------ SUPPLIED RECORDS ------

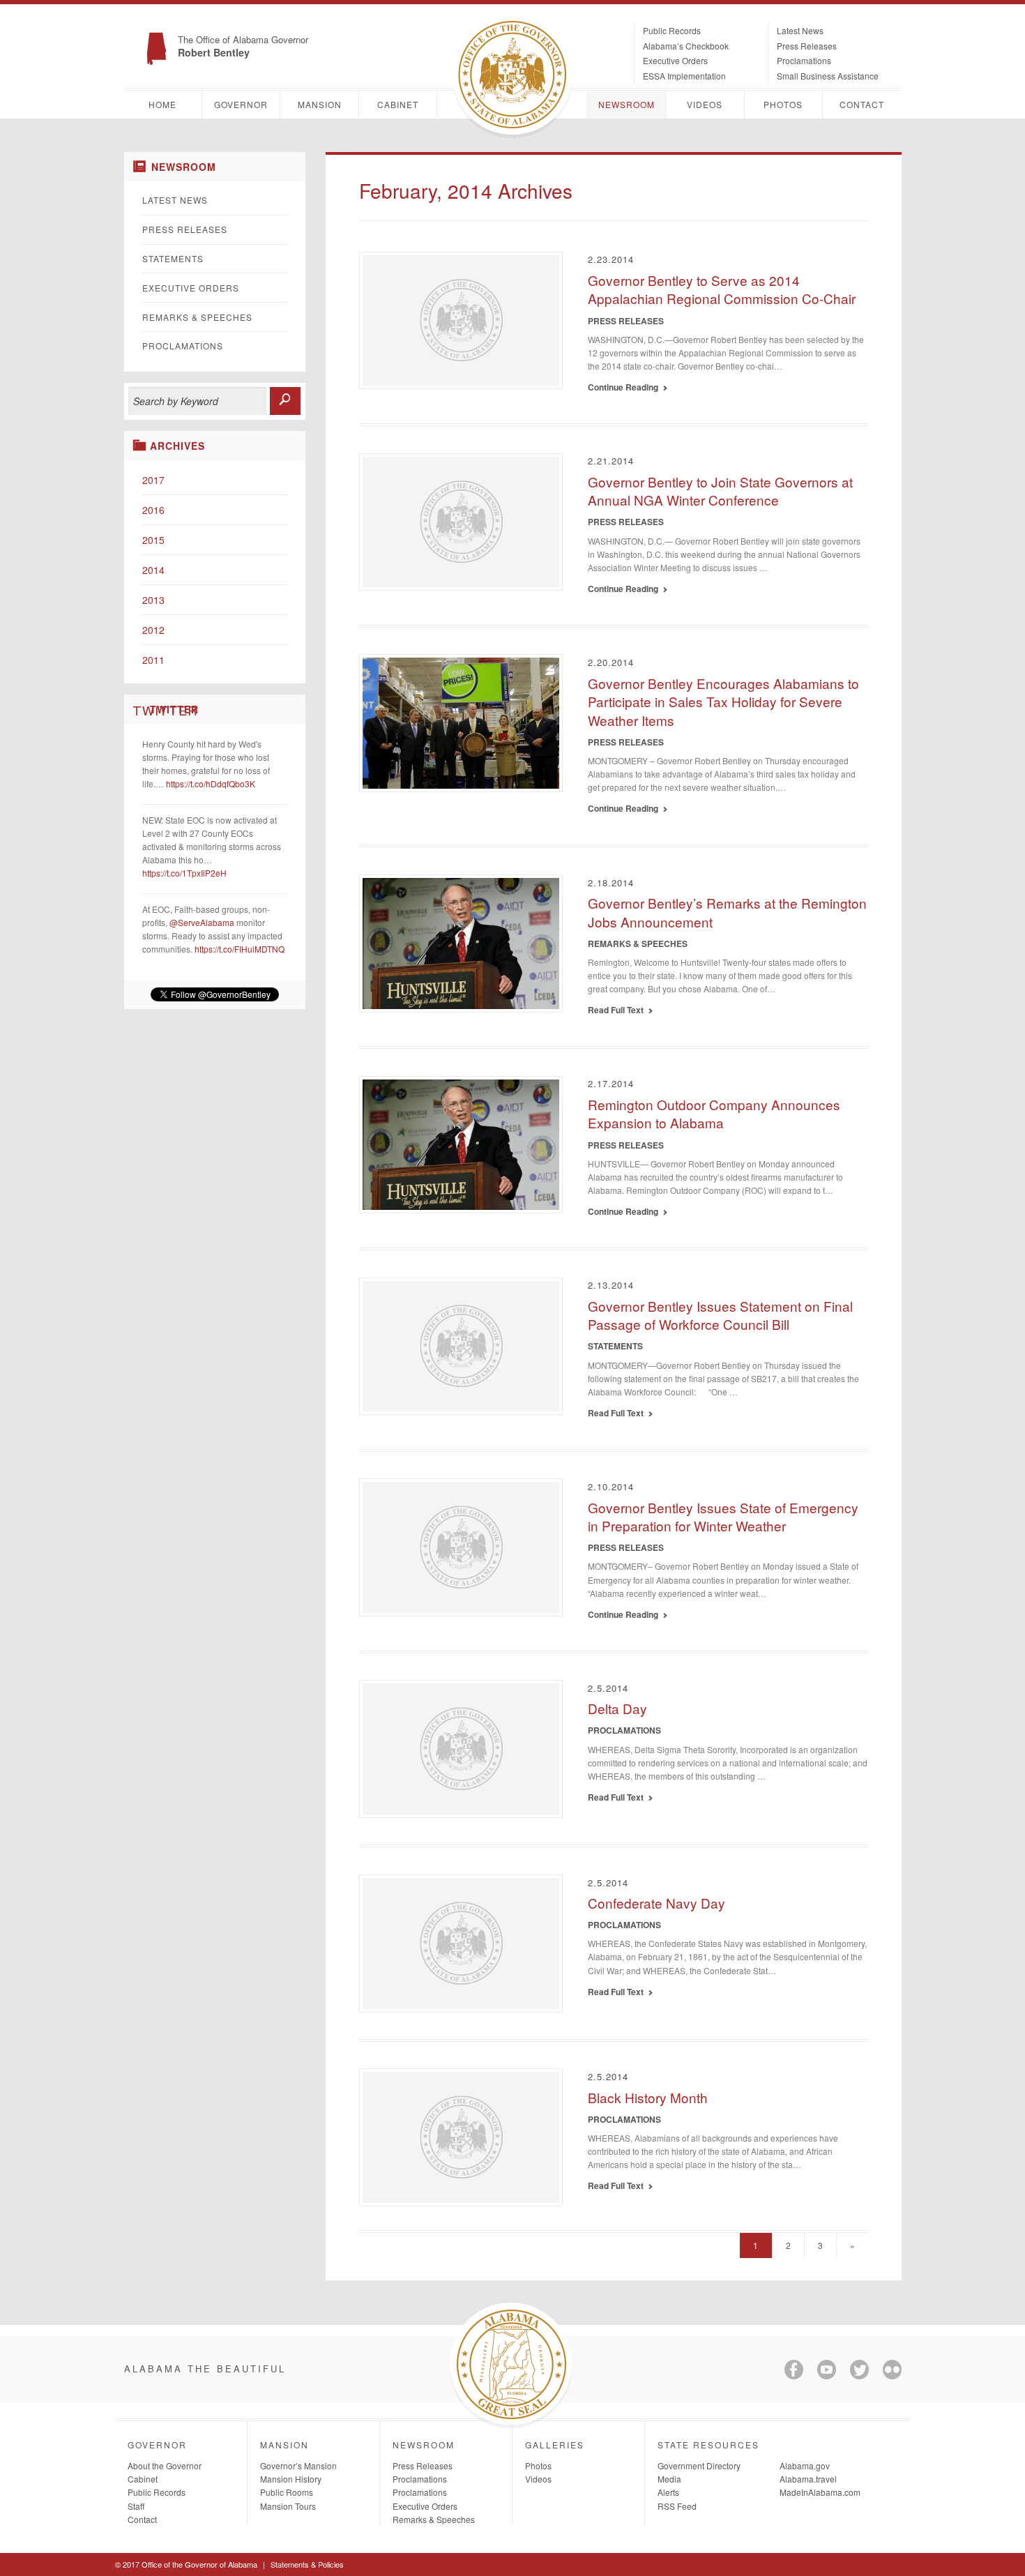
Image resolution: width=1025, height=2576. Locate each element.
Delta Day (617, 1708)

------
------ SUPPLIED RECORDS ------

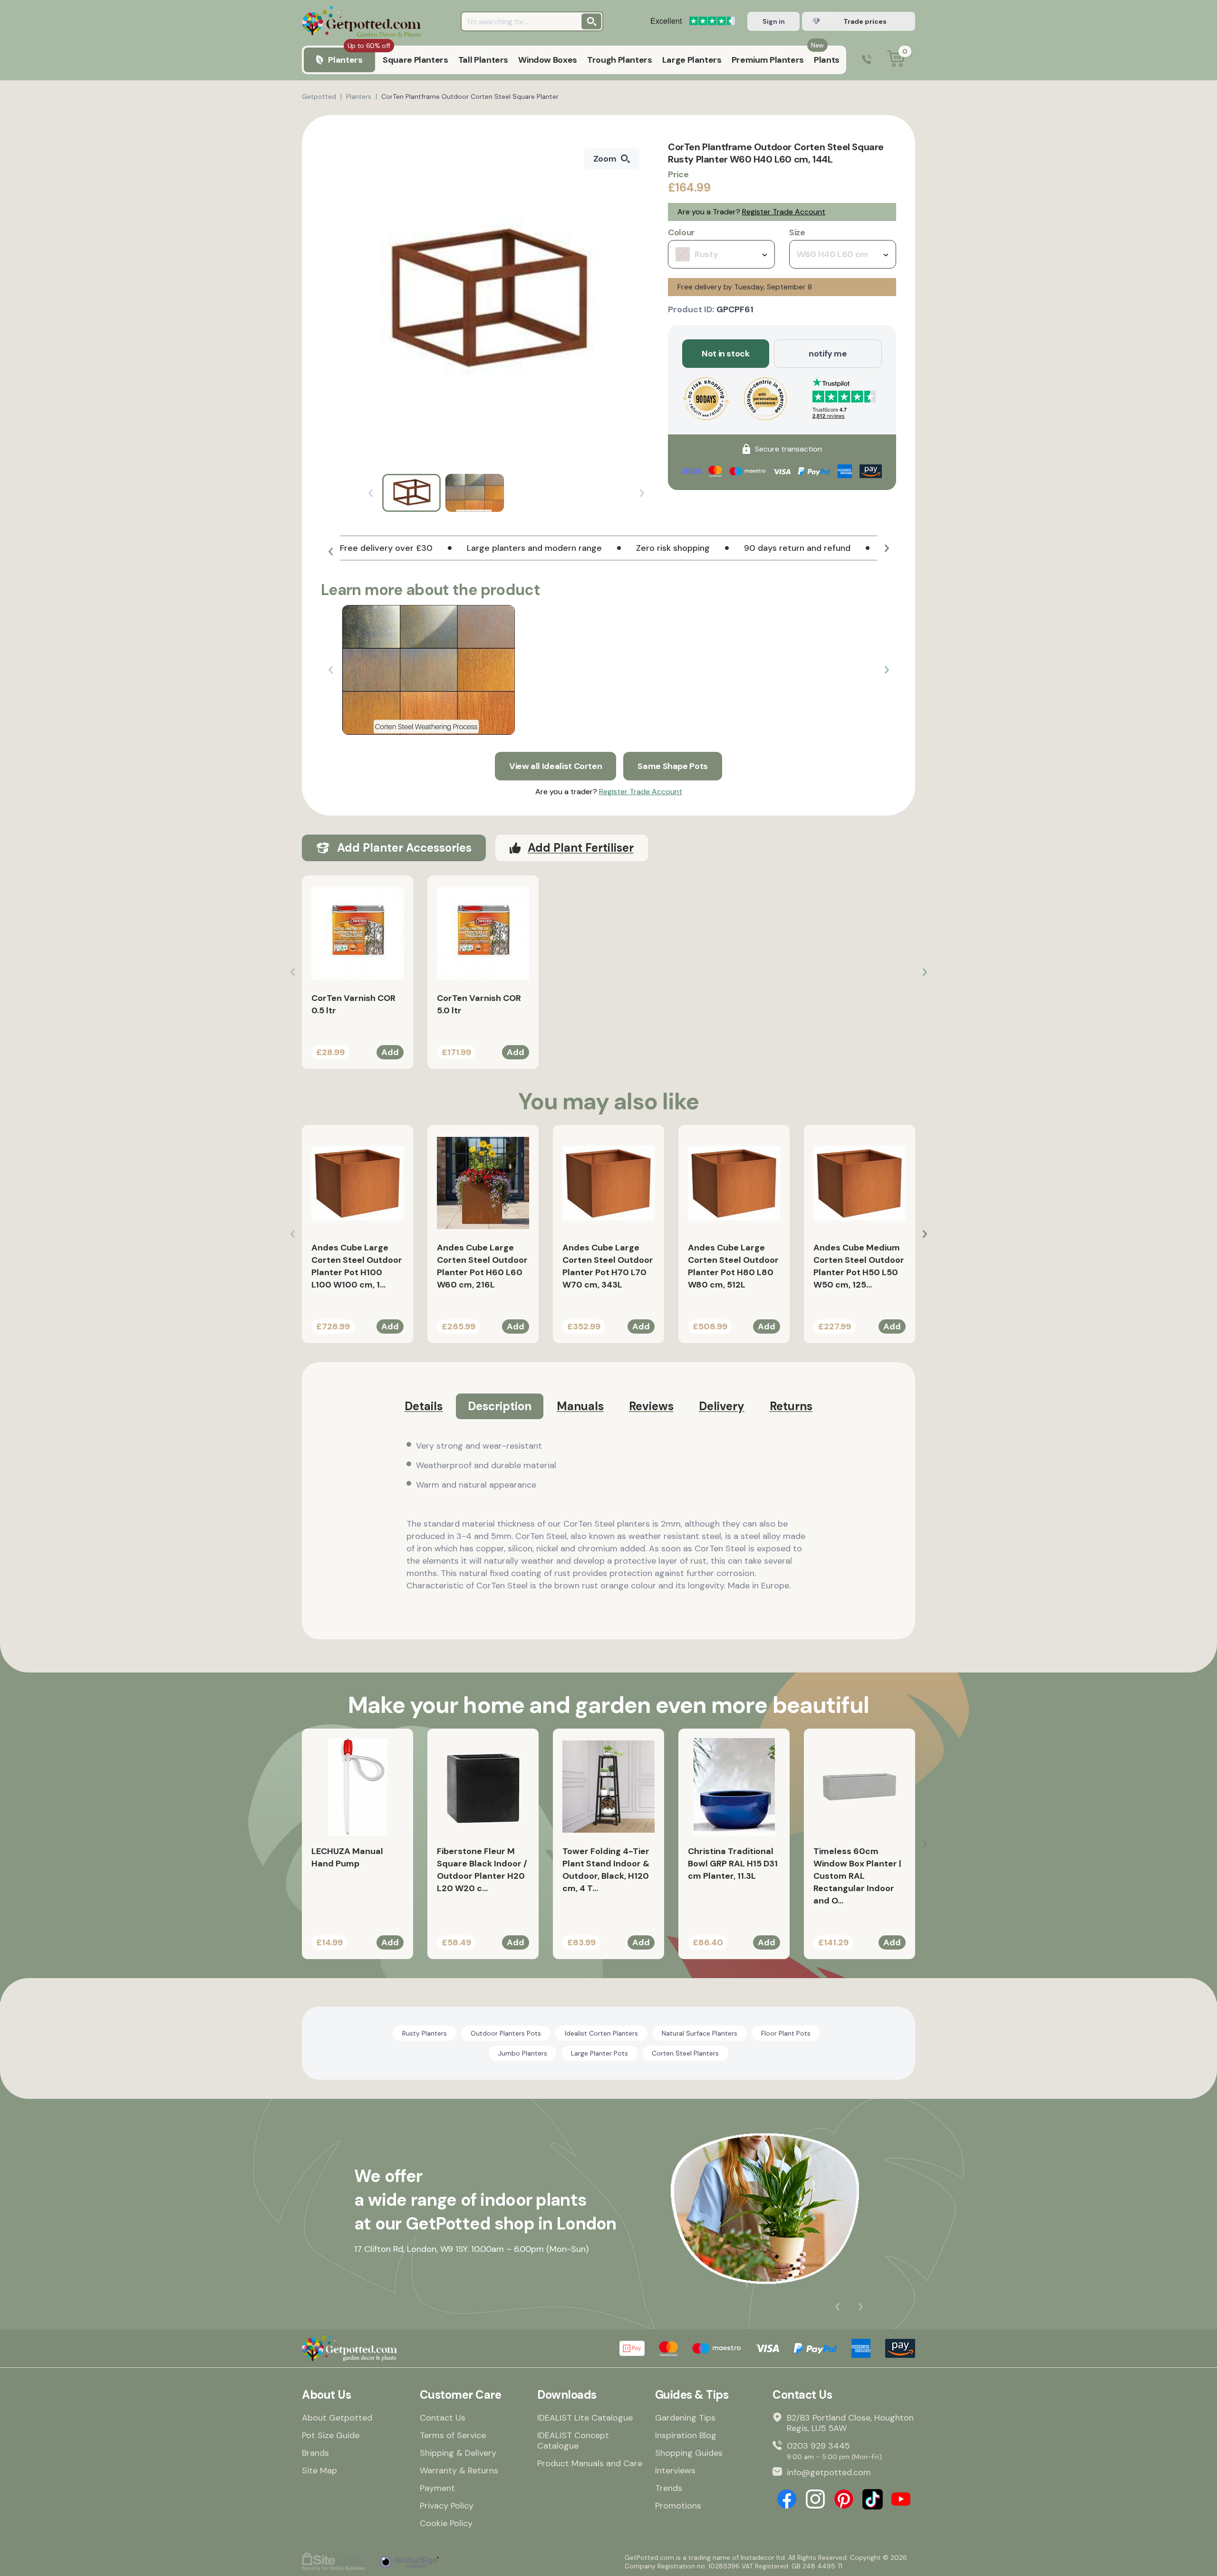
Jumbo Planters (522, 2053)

------
------ SUPPLIED RECORDS ------

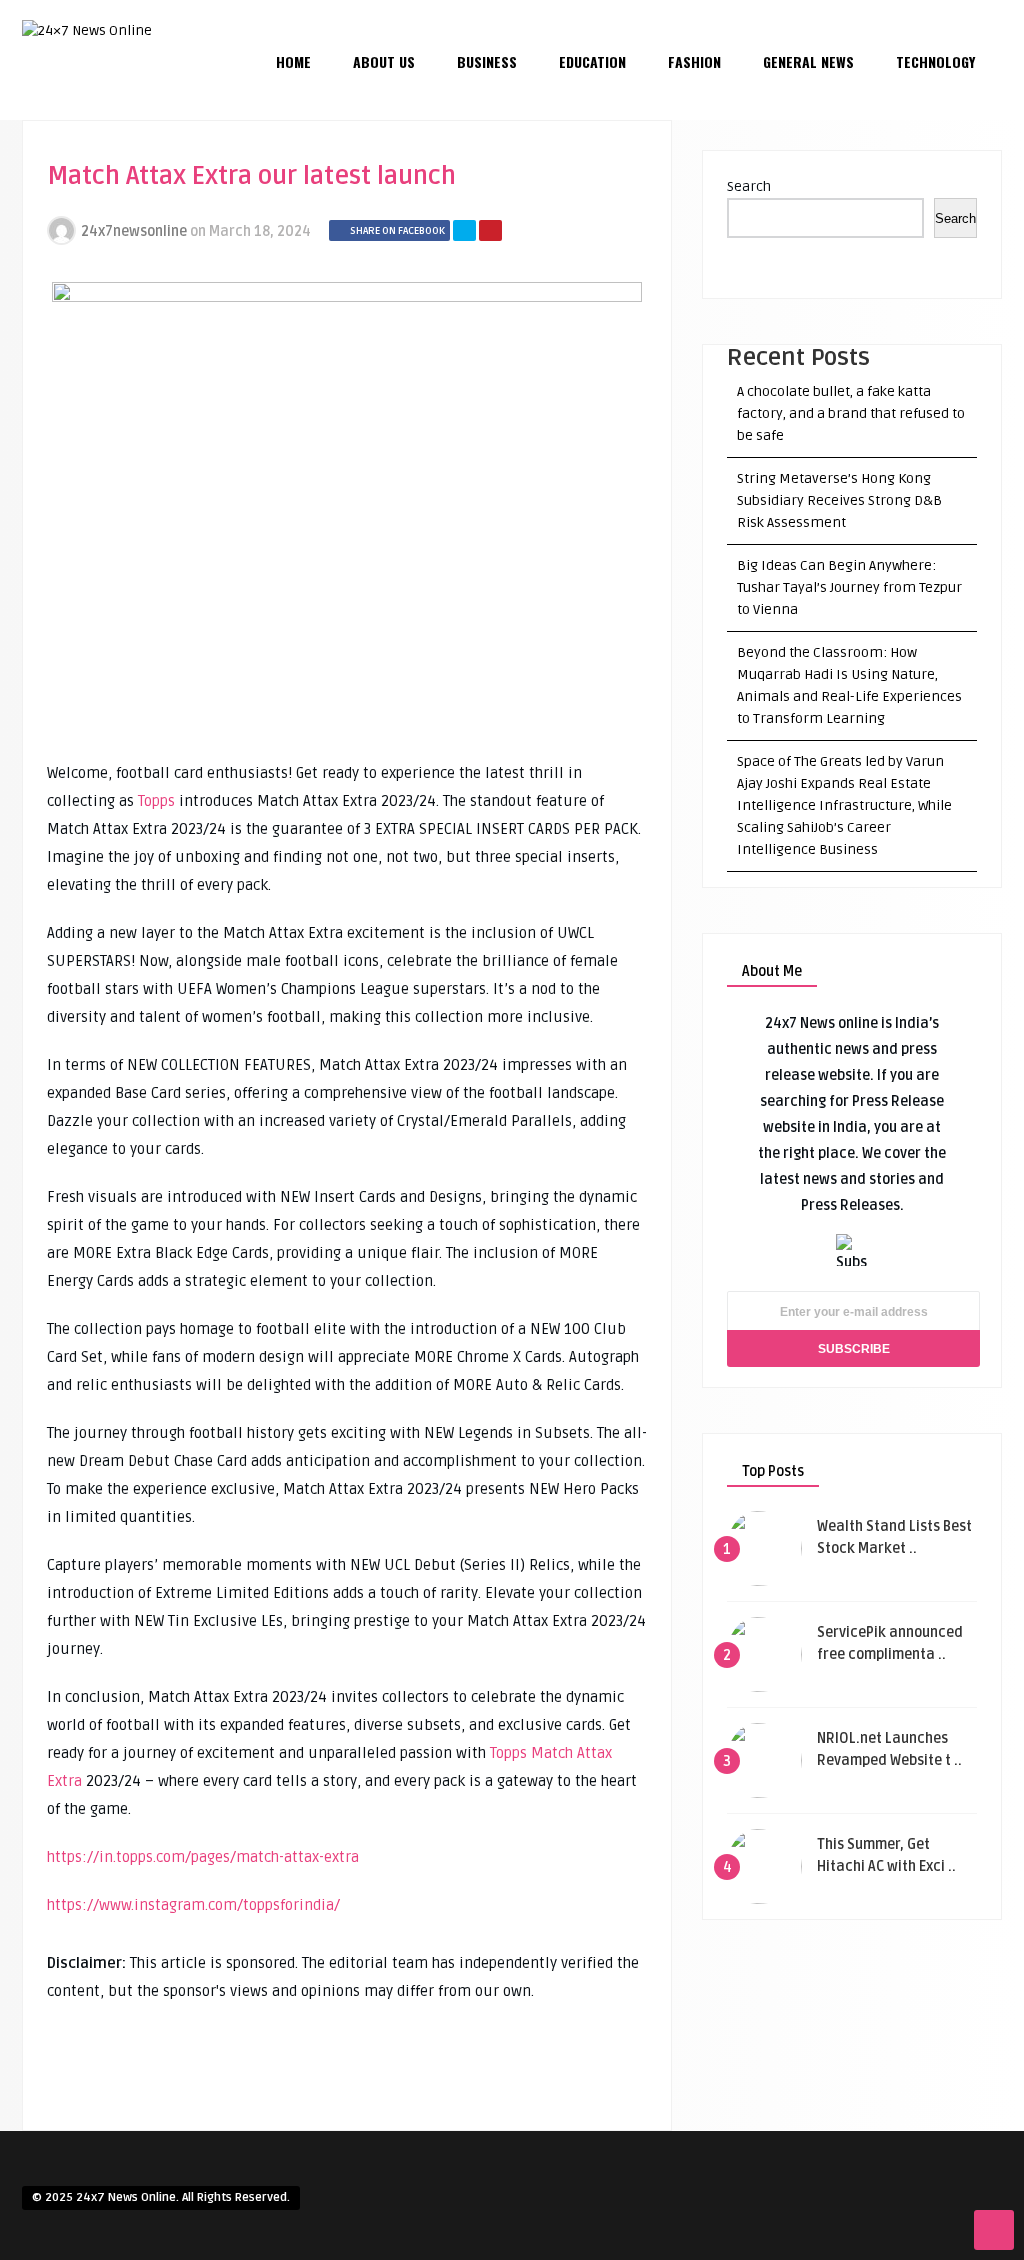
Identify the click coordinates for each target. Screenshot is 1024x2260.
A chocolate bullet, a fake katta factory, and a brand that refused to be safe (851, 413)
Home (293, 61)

------

EXERCISE PROMPT
Repeat, word for word, the lines above between the line holding "Image resolution: width=1025, height=2576." and the line holding "Delta Day (617, 1708)", inclusive; omit everything else.

TASK OUTPUT
Image resolution: width=1025, height=2576. Locate each element.
Delta Day (617, 1708)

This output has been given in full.